Johannesburg, 07 May 2012

The roughly 5% of BlackBerry users on the Vodacom network who use the fixed-fee Internet service for bulk downloading will now be side-lined in favour of the majority.

SA's largest cellphone operator has instituted a new system that gives priority to non-bulk download traffic during peak periods. According to Vodacom head of corporate affairs, Richard Boorman, while all the operator's BlackBerry users have been transferred to the new system, “there is no impact on normal usage of the BlackBerry service”.

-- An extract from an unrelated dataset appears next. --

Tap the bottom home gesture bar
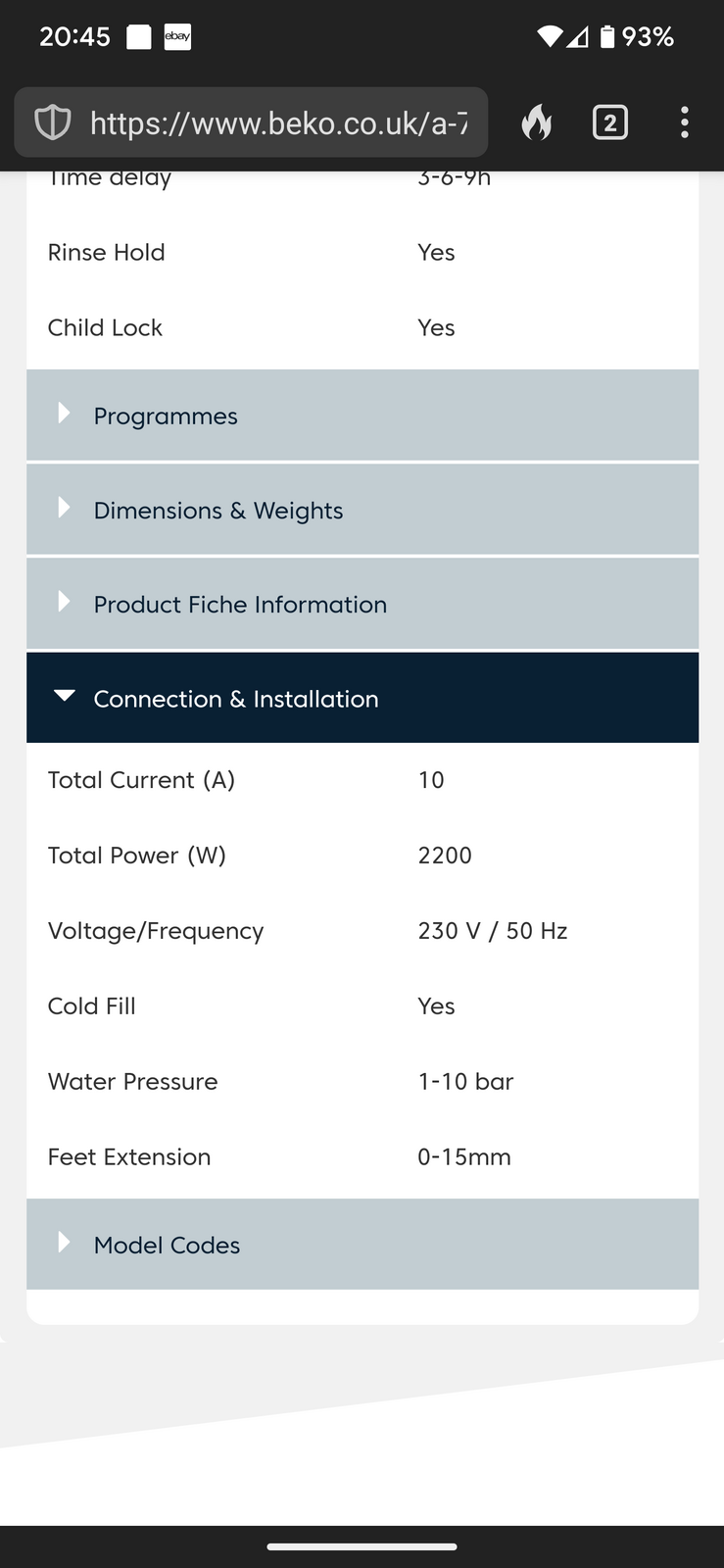Image resolution: width=724 pixels, height=1568 pixels. 362,1546
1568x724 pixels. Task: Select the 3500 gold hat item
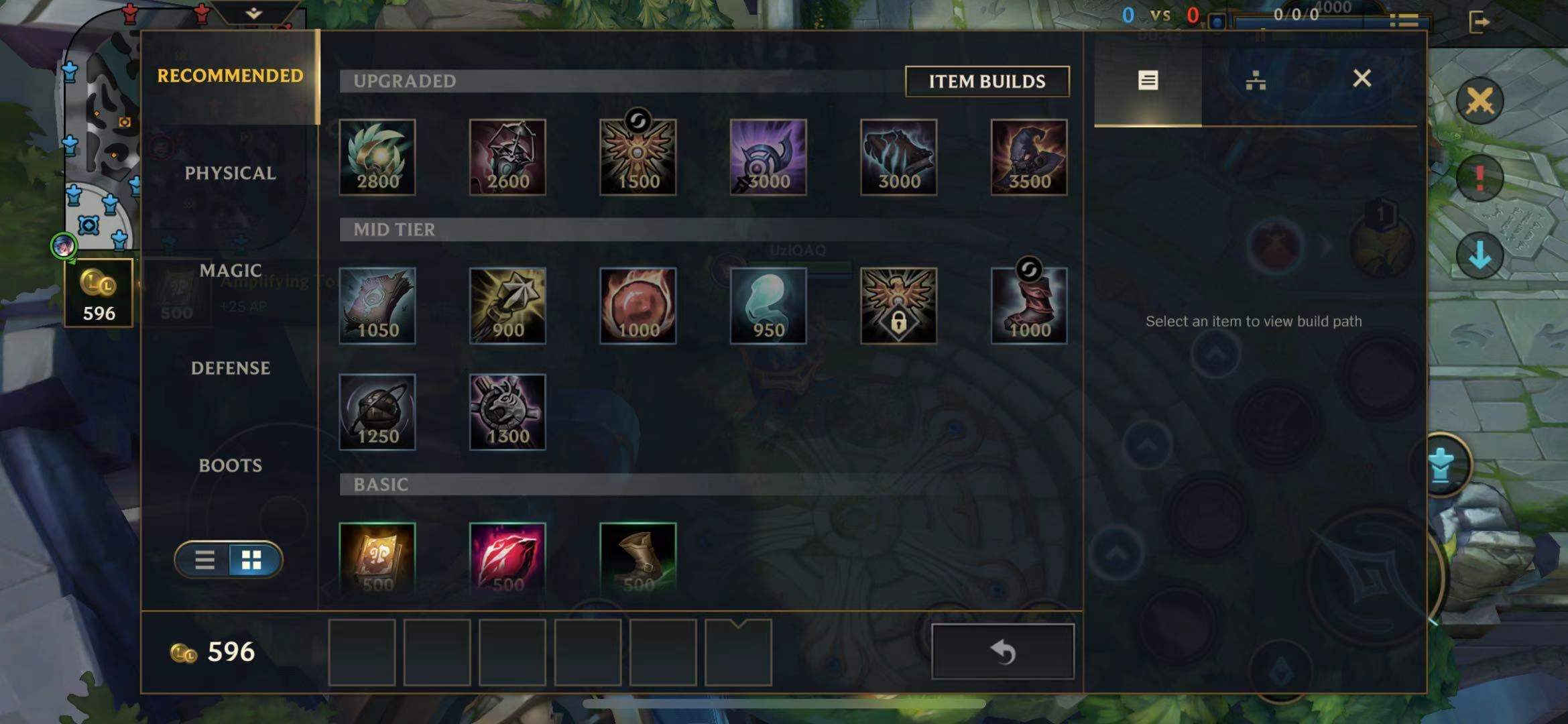coord(1029,158)
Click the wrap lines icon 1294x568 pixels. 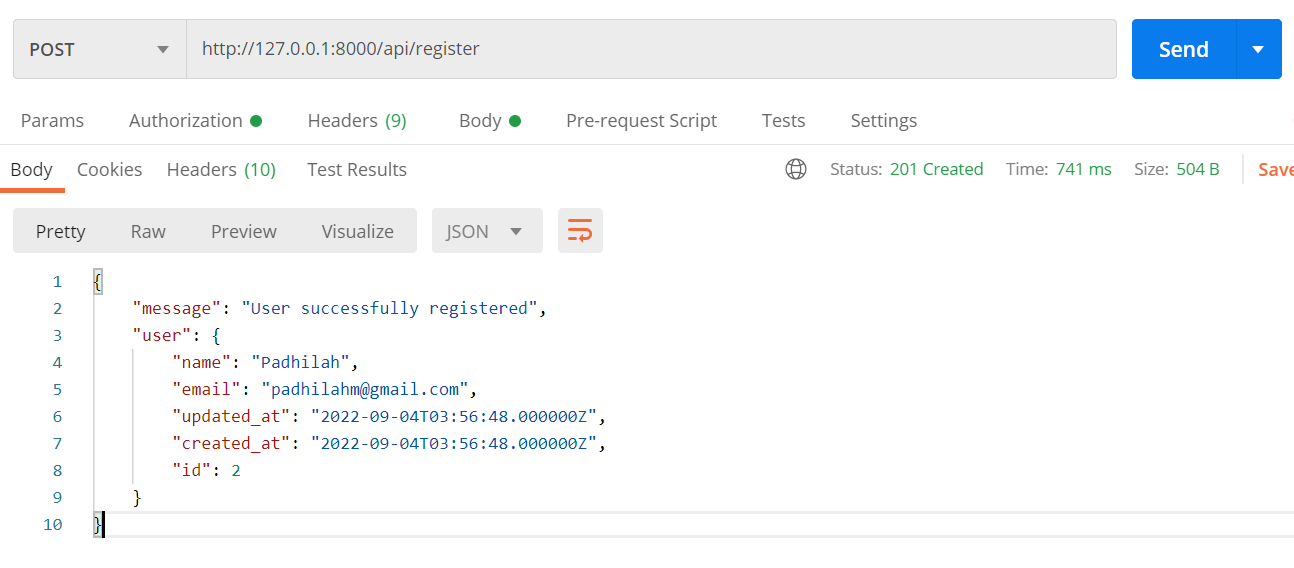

Boorman says the new system is essentially a traffic monitoring and management process, which provides the functionality typically used by Internet service providers to manage Internet traffic according to various parameters. “These parameters can include applications, protocols, users, URLs and other criteria.”

Talk of an abuse crackdown came to the fore last year, when Vodacom said it could not keep up with the amount of data going down the BlackBerry pipe, and that it would have to curtail users who degraded BlackBerry Internet Services.

At the time, Vodacom CEO Pieter Uys said about 50 000 users generated the same volume of data as the rest of the 1.6 million BlackBerry subscribers on the operator's network. One customer, Uys pointed out, managed to use a record amount of 332GB of data in a month.

Uys said Vodacom would work together with BlackBerry maker Research In Motion to develop a solution to mitigate the huge disparities in user demographics. The resulting system, which was officially instituted a week ago, is essentially a throttling system for large downloads.